--- The problem ---
Retype every entry in its entirety, without alteration.

--- Source records ---

::::

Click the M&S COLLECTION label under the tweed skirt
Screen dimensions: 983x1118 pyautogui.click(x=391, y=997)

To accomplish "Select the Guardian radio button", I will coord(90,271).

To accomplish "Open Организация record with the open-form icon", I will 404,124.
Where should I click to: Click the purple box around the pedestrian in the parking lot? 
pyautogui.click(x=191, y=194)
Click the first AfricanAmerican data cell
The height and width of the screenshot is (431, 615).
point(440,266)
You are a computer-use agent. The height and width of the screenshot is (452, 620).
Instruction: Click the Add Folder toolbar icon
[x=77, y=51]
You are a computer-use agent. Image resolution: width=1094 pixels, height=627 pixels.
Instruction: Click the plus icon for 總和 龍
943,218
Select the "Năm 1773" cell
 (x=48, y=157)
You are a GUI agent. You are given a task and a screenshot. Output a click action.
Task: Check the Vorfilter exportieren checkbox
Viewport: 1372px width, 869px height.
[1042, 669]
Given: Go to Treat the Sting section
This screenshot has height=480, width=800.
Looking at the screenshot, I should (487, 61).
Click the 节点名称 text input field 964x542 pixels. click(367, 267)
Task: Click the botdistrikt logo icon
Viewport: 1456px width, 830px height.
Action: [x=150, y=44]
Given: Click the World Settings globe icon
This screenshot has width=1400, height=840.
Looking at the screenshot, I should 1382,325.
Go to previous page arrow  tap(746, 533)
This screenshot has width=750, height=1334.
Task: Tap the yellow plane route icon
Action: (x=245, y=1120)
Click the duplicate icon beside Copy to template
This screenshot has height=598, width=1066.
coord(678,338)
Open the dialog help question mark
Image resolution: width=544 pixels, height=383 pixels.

::::

--- Task solution ---
Click the M&S COLLECTION label under the tweed skirt
Screen dimensions: 983x1118 pyautogui.click(x=391, y=997)

To accomplish "Select the Guardian radio button", I will coord(90,271).

To accomplish "Open Организация record with the open-form icon", I will 404,124.
Where should I click to: Click the purple box around the pedestrian in the parking lot? 
pyautogui.click(x=191, y=194)
Click the first AfricanAmerican data cell
The height and width of the screenshot is (431, 615).
point(440,266)
You are a computer-use agent. The height and width of the screenshot is (452, 620).
Instruction: Click the Add Folder toolbar icon
[x=77, y=51]
You are a computer-use agent. Image resolution: width=1094 pixels, height=627 pixels.
Instruction: Click the plus icon for 總和 龍
943,218
Select the "Năm 1773" cell
 (x=48, y=157)
You are a GUI agent. You are given a task and a screenshot. Output a click action.
Task: Check the Vorfilter exportieren checkbox
Viewport: 1372px width, 869px height.
[1042, 669]
Given: Go to Treat the Sting section
This screenshot has height=480, width=800.
Looking at the screenshot, I should (487, 61).
Click the 节点名称 text input field 964x542 pixels. click(367, 267)
Task: Click the botdistrikt logo icon
Viewport: 1456px width, 830px height.
Action: [x=150, y=44]
Given: Click the World Settings globe icon
This screenshot has width=1400, height=840.
Looking at the screenshot, I should 1382,325.
Go to previous page arrow  tap(746, 533)
This screenshot has width=750, height=1334.
Task: Tap the yellow plane route icon
Action: (x=245, y=1120)
Click the duplicate icon beside Copy to template
This screenshot has height=598, width=1066.
coord(678,338)
Open the dialog help question mark
Image resolution: width=544 pixels, height=383 pixels.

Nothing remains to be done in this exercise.